Data for this task >>
══════

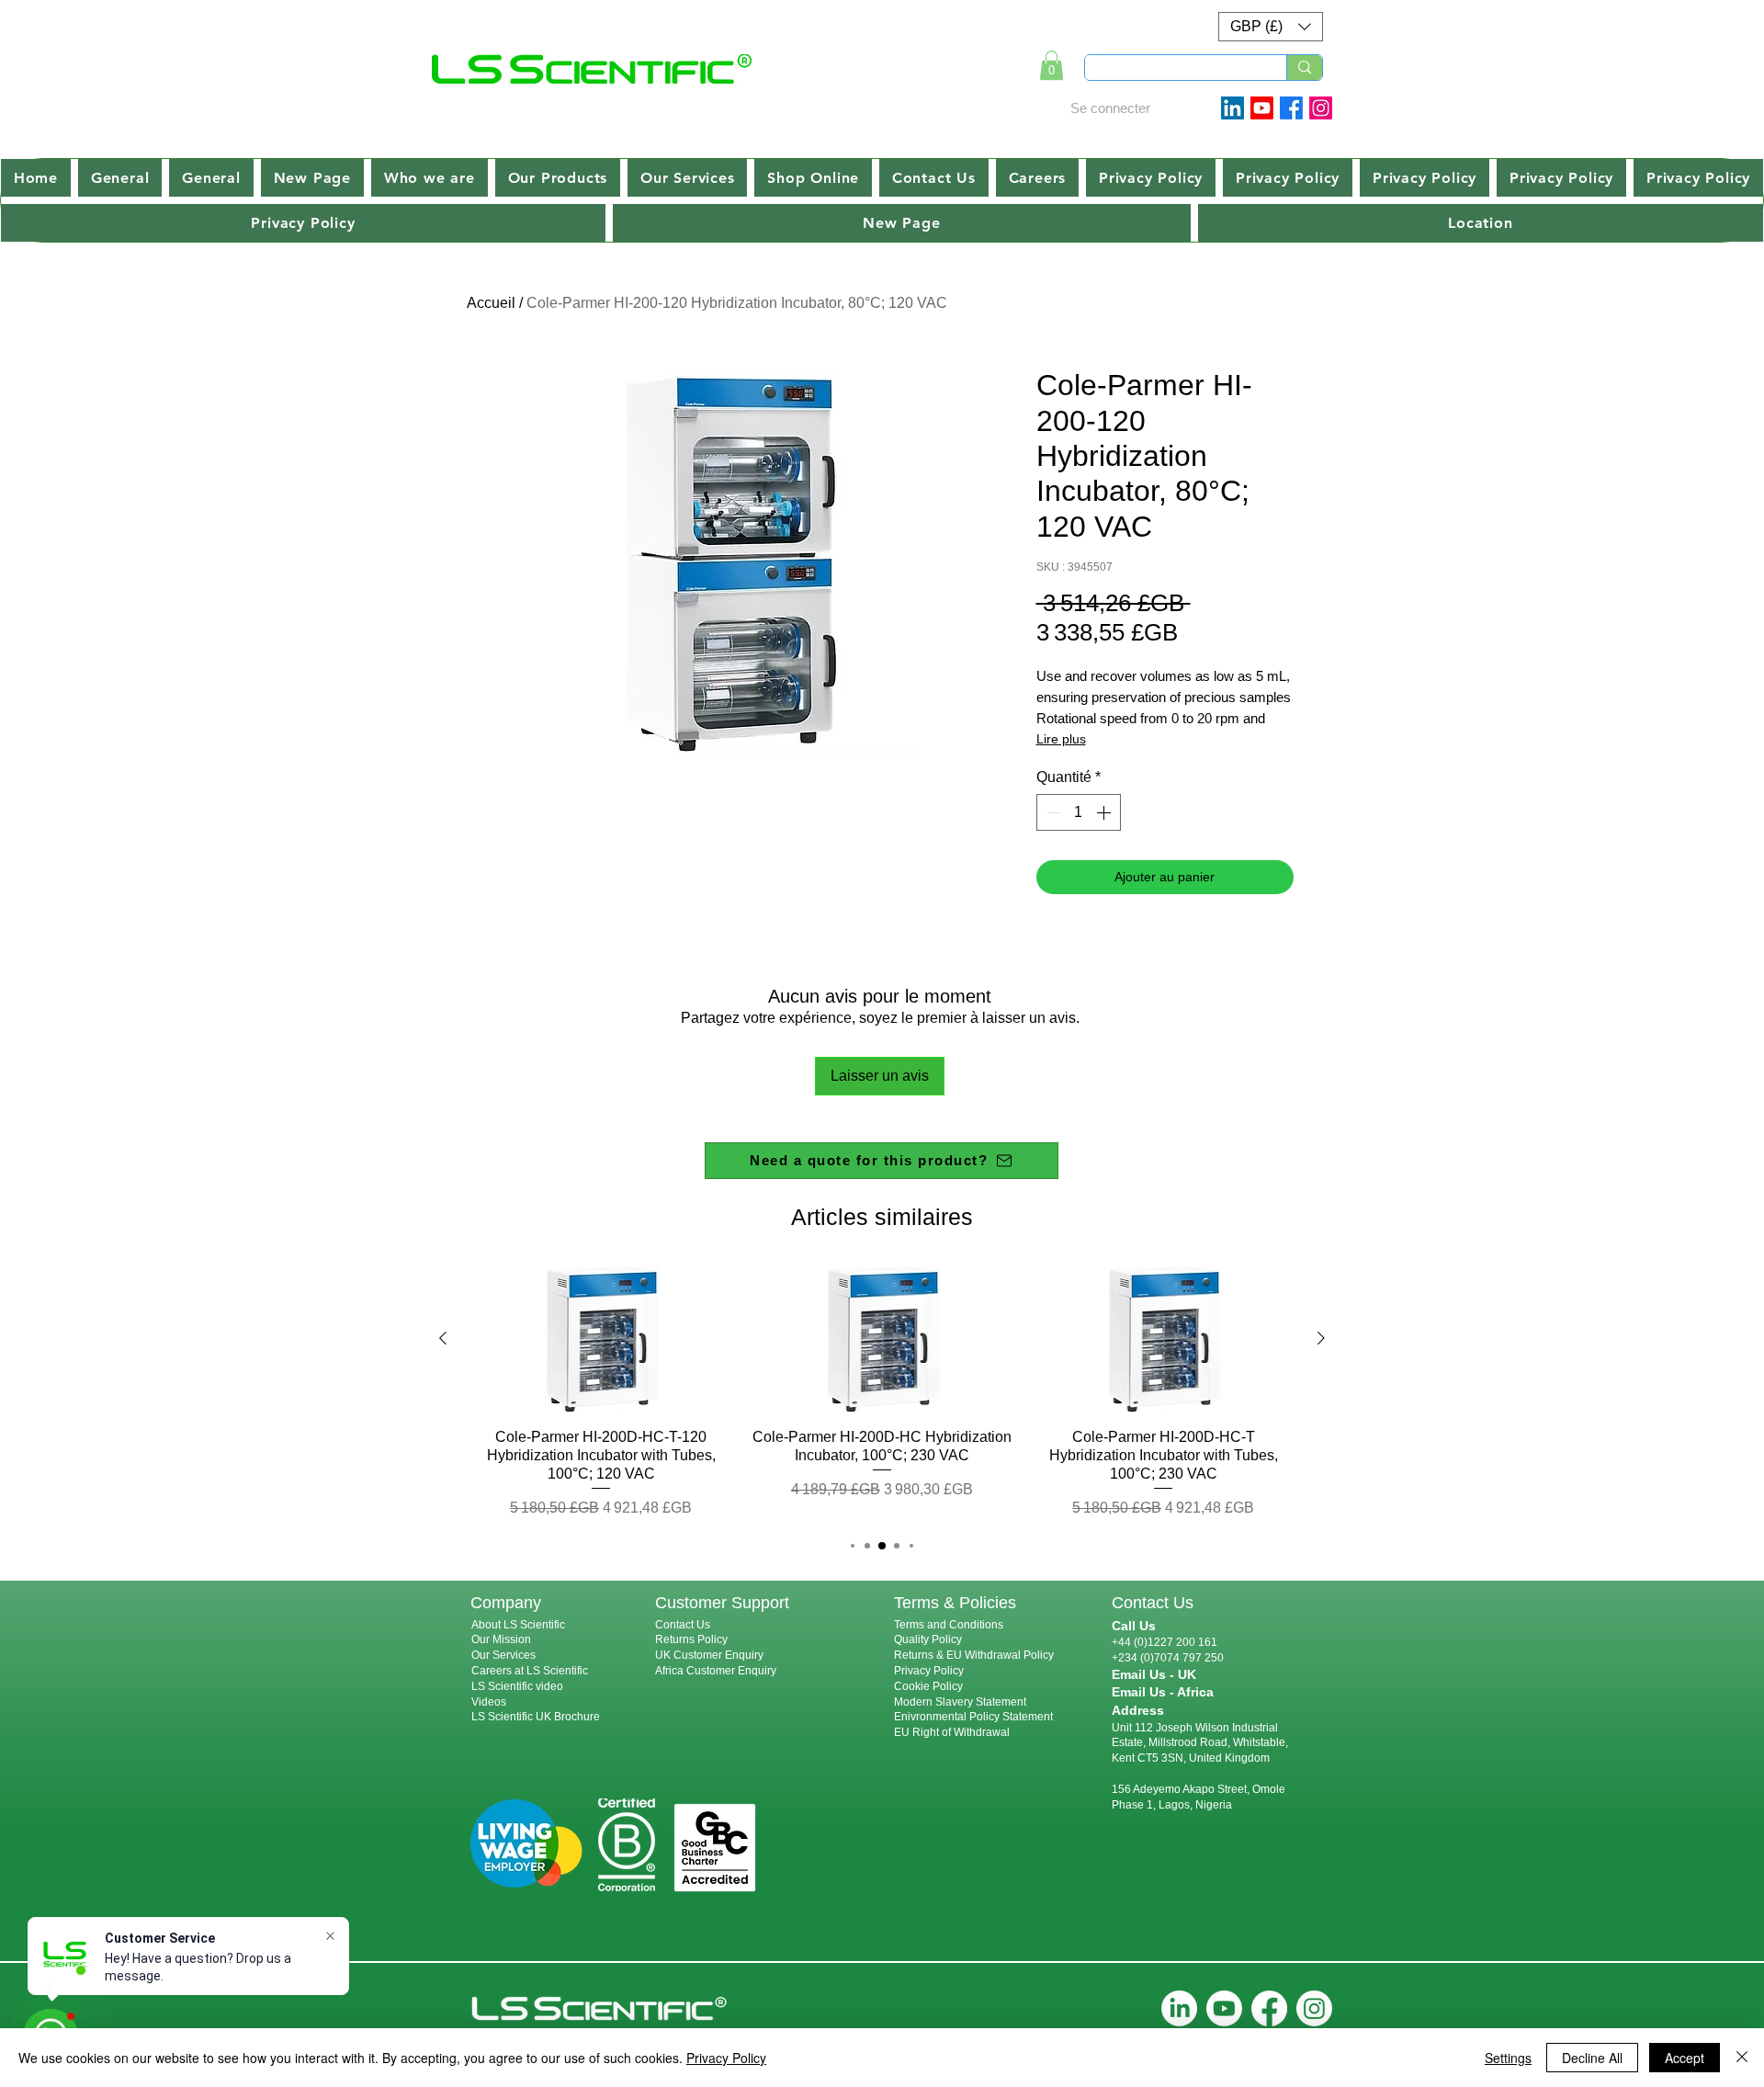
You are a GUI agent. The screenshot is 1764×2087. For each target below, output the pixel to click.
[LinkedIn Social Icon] (1232, 107)
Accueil (491, 303)
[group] (882, 1393)
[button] (1270, 26)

══════

Set down a word-for-word copy of the records, dropping any picture.

Exercise output >>
You are a GUI agent. The screenshot is 1764×2087. For each target below, output the pixel to click.
[LinkedIn Social Icon] (1232, 107)
Accueil (491, 303)
[group] (882, 1393)
[button] (1270, 26)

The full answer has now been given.